-- Start AVAILABLE RECORDS --

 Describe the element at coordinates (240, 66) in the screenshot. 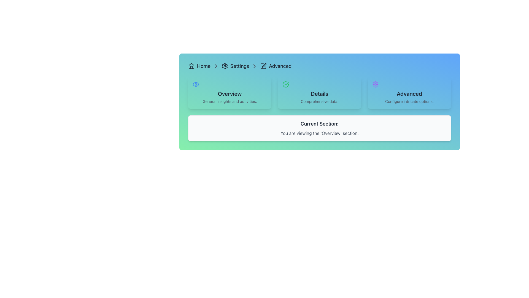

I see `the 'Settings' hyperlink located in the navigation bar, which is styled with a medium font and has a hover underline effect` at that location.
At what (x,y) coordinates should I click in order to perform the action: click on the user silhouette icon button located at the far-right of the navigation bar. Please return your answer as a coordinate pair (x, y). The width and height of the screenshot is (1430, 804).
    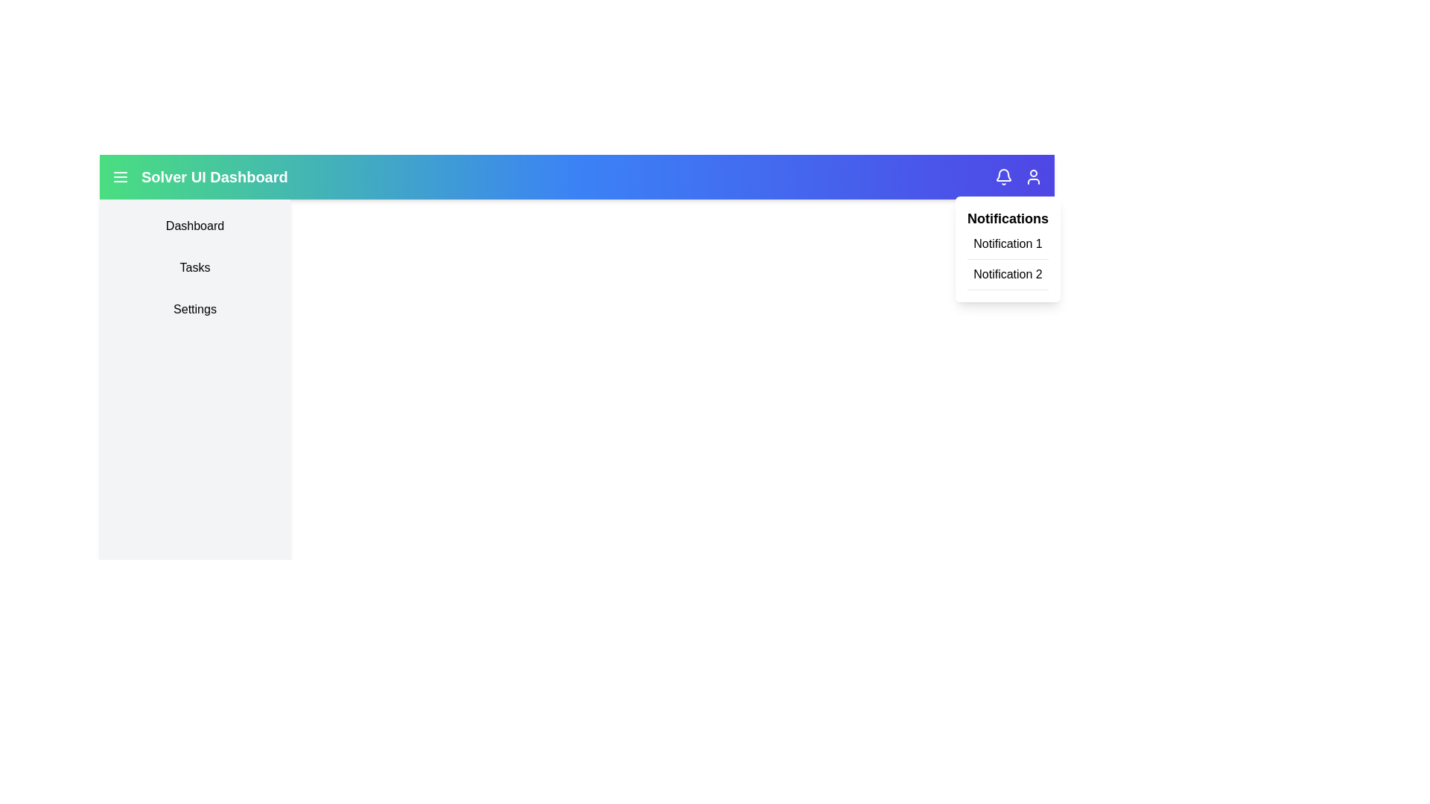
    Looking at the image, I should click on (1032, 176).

-- End AVAILABLE RECORDS --
-- Start AVAILABLE RECORDS --

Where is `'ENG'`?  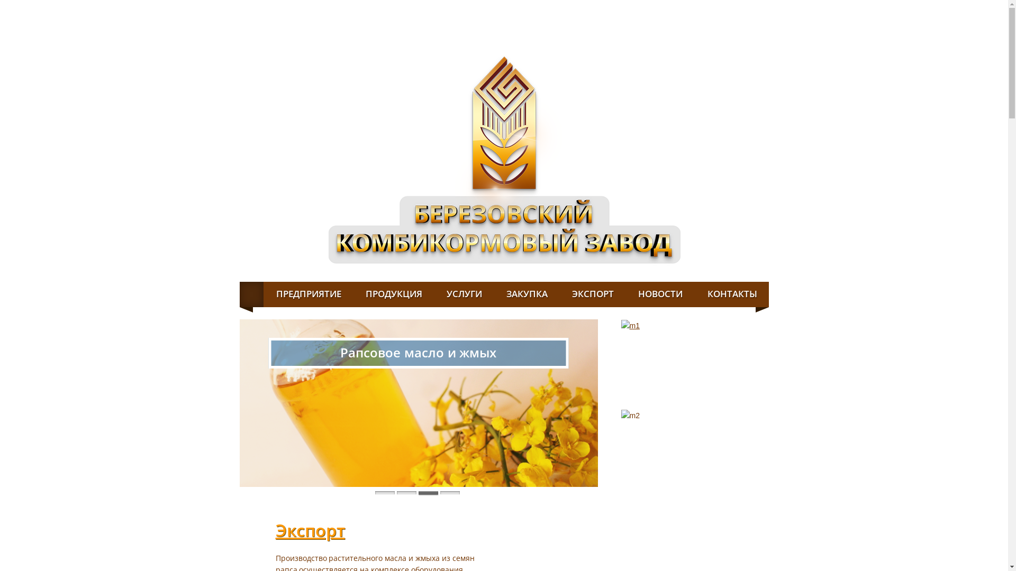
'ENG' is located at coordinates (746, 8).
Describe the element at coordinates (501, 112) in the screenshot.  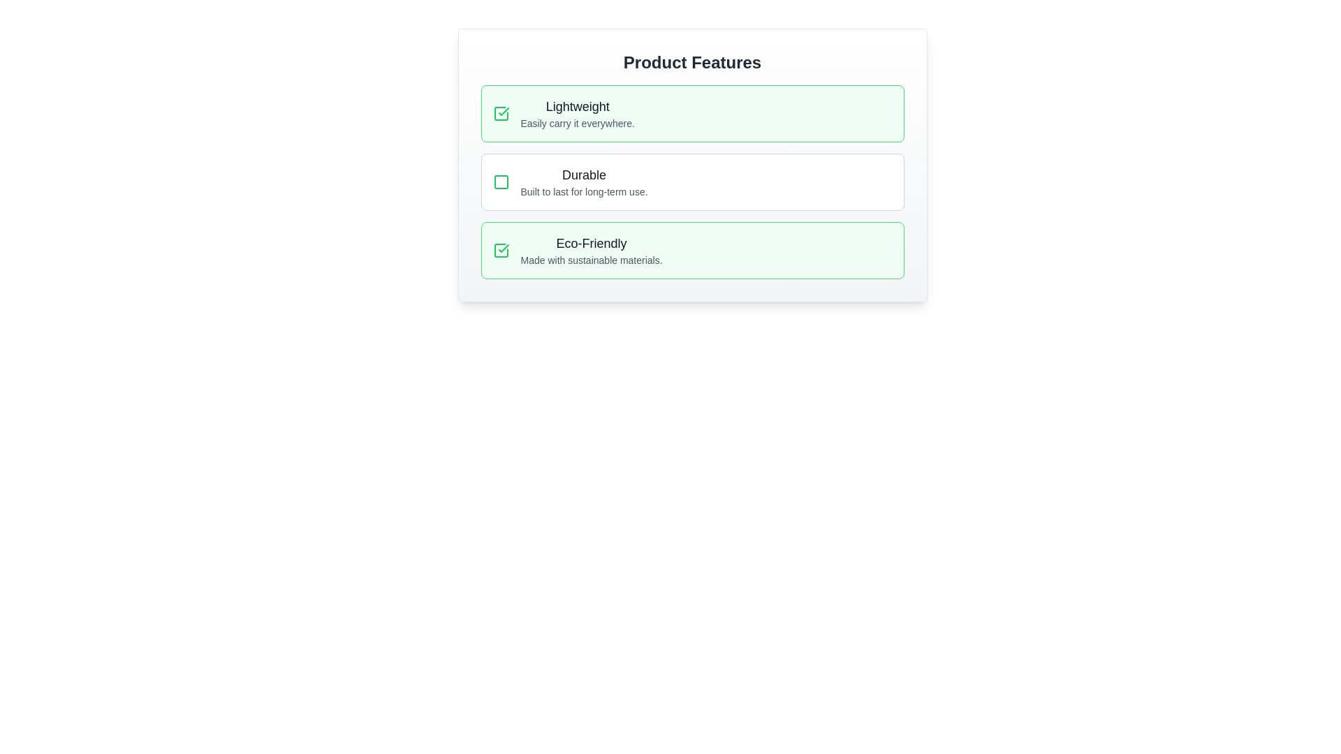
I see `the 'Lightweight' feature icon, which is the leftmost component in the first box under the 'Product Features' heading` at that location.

-- End AVAILABLE RECORDS --

▶ _THE EXERCISE_
Please give the records from the line with "Describe the element at coordinates (501, 112)" up to and including the line with "feature icon, which" again, switching "screenshot" to "page" and leaving out the pictures.

▶ _OUTPUT_
Describe the element at coordinates (501, 112) in the page.  
I see `the 'Lightweight' feature icon, which is the leftmost component in the first box under the 'Product Features' heading` at that location.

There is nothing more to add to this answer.